Start of PASSAGE PROVIDED

Opinion: Detroit needs to preserve public spaces for assembly and free speech

For nearly half a century, Detroiters marched down Woodward Avenue and rallied in a public space known as Kennedy Square. It was Cadillac Square when then-candidate John F. Kennedy made his case on Labor Day, 1960.
Over the decades, anti-Vietnam war demonstrators, motorcyclists opposing the now-stricken mandatory helmet law, gay rights activists, organized labor, advocates for social causes, sports fans, and even neo-Nazi groups gravitated to that space to exercise their constitutional right to assemble.
In 2004, Detroit dedicated a new "gathering place," Campus Martius Park, adjacent to old Kennedy Square. In a sense, the park is hallowed ground, where the "point of origin" can be found, a buried surveyor's monument used to plot Woodward and the other avenues that radiate outward through the metropolis. Across from Campus Martius, an office tower built in 2006 now covers most of the former Kennedy Square space and underground parking structure.
Indeed, Detroiters have gathered formally in the new space for events such as the Christmas tree and Hanukkah menorah lightings to the Detroit Jazz Festival. In winter they skate and in summer they hang out in the sandbox or on the grass listening to live bands or watching movies. People are allowed to enjoy the space…so long as they don't get too political.
That's something the ACLU is challenging in a court case citing two groups, Moratorium Now and Women in Black – Detroit, that feel they were wrongly denied the opportunity to assemble in the park – a public space managed by a private entity. As ACLU attorney Brooke Tucker said, "Campus Martius belongs to the City of Detroit and its people. Regardless of who manages our public assets, no private organization's rules will ever trump the freedoms enshrined in the U.S. Constitution. And with a growing number of city assets being overseen through public-private partnerships, citizens cannot allow public spaces to be converted into Constitution-free zones. Public parks are forums for free expression, not staging areas for assaults on our rights."
There wasn't much said at the time that Kennedy Square was being dismantled about the need to preserve places for assembly and free speech. It had fallen into disrepair and Hart Plaza served as a new congregational space on the waterfront as the community was anticipating the completion of its Detroit 300 centerpiece.

End of PASSAGE PROVIDED

## REQUESTS:
(A) Translate this sentence from the opinion piece on Detroit's public spaces into Spanish: "In winter they skate and in summer they hang out in the sandbox or on the grass listening to live bands or watching movies."
(B) Pick up the opinion piece on Detroit's public spaces after its final sentence and write the next paragraph or two.

Start of ENTRIES SUPPLIED

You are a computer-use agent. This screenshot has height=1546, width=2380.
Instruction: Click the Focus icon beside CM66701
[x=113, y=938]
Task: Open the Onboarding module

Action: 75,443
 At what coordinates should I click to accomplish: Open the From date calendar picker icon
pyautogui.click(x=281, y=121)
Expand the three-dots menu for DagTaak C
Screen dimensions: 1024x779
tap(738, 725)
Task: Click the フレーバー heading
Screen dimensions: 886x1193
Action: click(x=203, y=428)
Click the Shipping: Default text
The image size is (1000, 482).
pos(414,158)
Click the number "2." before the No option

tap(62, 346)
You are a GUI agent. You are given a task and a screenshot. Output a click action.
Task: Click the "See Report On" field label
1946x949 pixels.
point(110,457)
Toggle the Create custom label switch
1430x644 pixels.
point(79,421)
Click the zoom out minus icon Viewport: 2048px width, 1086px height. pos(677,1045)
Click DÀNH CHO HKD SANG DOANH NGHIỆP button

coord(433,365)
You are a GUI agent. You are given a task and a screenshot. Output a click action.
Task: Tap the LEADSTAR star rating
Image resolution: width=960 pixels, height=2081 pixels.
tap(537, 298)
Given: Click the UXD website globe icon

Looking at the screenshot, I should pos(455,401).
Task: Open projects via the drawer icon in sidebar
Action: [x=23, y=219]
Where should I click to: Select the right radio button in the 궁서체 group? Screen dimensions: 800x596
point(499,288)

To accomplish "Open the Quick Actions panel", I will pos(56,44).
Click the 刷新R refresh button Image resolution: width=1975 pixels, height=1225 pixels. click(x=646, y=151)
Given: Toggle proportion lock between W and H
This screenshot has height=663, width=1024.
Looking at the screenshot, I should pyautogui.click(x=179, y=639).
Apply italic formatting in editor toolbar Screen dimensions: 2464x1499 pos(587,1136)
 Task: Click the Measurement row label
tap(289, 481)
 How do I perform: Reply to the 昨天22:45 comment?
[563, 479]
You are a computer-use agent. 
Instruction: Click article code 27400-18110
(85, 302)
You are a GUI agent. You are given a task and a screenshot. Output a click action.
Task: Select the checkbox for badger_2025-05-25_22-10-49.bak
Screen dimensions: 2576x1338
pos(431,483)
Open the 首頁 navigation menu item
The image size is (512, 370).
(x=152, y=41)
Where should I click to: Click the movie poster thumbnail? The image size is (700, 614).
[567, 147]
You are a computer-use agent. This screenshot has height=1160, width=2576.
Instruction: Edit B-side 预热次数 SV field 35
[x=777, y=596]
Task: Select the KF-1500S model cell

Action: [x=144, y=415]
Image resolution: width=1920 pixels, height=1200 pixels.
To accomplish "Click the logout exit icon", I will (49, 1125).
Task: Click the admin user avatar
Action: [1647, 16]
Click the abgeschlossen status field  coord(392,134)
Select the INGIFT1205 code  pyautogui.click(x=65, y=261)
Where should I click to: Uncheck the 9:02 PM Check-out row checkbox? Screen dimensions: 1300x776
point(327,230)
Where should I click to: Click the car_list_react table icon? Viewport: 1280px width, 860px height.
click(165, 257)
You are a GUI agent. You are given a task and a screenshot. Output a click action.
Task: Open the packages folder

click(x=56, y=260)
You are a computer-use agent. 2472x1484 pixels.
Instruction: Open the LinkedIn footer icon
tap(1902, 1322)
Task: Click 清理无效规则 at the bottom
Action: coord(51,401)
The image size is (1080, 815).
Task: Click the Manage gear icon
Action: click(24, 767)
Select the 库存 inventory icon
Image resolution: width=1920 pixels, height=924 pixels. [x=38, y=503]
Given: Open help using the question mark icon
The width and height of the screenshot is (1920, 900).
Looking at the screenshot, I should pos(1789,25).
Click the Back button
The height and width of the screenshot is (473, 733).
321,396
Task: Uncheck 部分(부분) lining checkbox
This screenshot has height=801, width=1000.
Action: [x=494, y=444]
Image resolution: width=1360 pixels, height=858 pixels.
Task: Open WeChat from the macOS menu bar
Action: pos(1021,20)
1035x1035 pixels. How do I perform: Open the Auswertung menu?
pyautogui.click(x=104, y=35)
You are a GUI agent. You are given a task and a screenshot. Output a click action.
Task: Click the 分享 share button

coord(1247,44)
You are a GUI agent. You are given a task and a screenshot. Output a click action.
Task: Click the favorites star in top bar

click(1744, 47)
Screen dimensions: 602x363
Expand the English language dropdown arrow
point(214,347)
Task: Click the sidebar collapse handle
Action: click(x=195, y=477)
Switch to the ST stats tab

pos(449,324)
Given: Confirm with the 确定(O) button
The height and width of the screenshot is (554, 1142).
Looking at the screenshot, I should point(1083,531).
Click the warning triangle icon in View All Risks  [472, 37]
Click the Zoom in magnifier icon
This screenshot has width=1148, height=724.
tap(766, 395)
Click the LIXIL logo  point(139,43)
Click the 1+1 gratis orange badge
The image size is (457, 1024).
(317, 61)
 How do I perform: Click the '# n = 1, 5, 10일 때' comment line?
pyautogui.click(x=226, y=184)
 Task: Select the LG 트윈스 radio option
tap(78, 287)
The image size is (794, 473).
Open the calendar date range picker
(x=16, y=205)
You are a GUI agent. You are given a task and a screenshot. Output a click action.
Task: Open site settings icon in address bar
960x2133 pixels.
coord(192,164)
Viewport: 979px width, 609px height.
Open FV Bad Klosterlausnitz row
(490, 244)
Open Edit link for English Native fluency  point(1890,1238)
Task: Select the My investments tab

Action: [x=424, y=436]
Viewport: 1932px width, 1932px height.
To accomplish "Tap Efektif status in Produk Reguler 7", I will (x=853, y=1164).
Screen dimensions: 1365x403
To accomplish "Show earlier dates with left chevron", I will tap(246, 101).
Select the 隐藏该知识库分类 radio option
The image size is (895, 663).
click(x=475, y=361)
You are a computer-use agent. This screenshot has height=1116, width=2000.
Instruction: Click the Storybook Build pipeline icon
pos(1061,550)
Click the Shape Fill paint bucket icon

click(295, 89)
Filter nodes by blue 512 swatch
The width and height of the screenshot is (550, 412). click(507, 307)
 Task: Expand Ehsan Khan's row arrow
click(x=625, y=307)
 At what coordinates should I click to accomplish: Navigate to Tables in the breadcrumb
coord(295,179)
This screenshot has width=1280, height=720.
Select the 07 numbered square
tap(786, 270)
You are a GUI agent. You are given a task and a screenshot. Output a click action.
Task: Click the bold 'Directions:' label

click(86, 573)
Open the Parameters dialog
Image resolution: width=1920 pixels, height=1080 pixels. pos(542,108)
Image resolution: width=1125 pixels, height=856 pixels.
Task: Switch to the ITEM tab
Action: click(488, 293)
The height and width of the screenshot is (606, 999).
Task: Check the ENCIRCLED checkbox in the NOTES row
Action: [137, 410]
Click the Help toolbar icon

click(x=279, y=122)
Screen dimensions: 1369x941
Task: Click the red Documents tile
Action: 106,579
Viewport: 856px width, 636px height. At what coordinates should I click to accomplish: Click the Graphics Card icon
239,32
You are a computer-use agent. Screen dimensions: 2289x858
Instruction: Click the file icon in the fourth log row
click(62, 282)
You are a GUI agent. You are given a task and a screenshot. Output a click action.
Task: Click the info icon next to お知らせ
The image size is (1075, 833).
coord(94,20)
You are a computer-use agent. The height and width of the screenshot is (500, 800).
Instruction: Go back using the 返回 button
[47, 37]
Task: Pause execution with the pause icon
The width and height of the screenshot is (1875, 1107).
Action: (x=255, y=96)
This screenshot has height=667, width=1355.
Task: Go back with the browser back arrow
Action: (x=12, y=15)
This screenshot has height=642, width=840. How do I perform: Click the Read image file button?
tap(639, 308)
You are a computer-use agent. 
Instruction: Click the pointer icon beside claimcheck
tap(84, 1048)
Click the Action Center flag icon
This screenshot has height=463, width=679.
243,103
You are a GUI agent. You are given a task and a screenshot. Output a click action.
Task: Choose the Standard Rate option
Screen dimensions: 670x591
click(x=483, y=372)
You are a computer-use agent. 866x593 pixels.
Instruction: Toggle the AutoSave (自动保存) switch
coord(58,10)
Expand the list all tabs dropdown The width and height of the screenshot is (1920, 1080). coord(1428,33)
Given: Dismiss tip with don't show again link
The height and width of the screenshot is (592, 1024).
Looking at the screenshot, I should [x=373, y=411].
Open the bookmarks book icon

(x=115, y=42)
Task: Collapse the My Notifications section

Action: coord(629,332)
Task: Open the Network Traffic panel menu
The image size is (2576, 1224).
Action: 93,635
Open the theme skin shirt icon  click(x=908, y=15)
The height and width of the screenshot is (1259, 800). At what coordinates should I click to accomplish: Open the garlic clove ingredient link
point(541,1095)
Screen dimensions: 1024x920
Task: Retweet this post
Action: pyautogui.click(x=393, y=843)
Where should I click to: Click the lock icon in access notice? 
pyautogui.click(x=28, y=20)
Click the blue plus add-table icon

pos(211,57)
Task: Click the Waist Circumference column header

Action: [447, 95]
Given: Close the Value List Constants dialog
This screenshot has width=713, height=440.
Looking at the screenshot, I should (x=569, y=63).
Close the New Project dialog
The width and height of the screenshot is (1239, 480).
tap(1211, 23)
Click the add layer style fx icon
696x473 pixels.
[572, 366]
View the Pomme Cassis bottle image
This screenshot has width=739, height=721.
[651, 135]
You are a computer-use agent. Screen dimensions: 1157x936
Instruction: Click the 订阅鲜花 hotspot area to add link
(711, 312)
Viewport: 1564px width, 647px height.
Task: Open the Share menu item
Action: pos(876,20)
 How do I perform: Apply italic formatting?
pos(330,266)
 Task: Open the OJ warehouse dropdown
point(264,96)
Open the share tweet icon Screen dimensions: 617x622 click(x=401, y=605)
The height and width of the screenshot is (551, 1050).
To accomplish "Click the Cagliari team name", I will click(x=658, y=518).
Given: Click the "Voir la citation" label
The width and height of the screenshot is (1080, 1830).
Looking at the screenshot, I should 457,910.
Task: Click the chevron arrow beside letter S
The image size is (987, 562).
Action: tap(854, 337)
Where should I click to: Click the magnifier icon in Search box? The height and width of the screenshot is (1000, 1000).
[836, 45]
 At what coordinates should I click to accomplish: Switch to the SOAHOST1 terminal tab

End of ENTRIES SUPPLIED

## SET OF ANSWERS:
(A) En invierno patinan y en verano pasan el rato en el arenero o sobre el césped escuchando bandas en vivo o viendo películas.

(B)
There hasn't been much of a formal challenge to the private management of Campus Martius until now, more than a decade after it was established. But there hasn't been much activity on the protest front either, on either side of the political fence. Has political expression migrated into the virtual world?
Protesters around the world – the Arab Spring protests in North Africa and the Chinese protests in Tiananmen Square – suggest that if anything, social media have helped organize and motivate people in real time and space. Stateside, the Occupy movement was a momentary burst of energy, and protests over the Detroit's water shut-off policy brought thousands to Hart Plaza. Most recently, protesters gathered at various public places around Detroit to call attention to the death of black men at the hands of the police, organizing around the hashtag #blacklivesmatter.
Geoffrey Pleyers, in "From Facebook Movements to City Square Movements," writes that the "use of the internet has not led to a predominance of virtual actions and movements over mobilizations in 'physical space'. On the contrary, since 2011 the occupation of urban public spaces – and more particularly symbolic spaces – has been a major feature of these movements."
People want to be seen and heard in the center of things, not on the periphery. As wonderfully European and as great of a gathering space as Hart Plaza is, it isn't the center. Campus Martius is, however, at the center, and it's where people want to gather, be seen, and be heard.
As the ACLU lawyer inferred, this is about more than whether Moratorium Now and Women in Black - Detroit should have been allowed to assemble at Campus Martius. It's about the impact of privatization of public services, and in this case how it impacts the right of free speech.
The marketing team that created Campus Martius may be regretting its slogan: "Detroit's Gathering Place." But they're right. It's where folks want to gather. And Detroit, post-bankruptcy, may be experiencing its own political spring.
Dennis Archambault is a Detroit-based freelance writer.

Photo courtesy of Andrew Galbraith. Follow him on Twitter @AndyGalbraith.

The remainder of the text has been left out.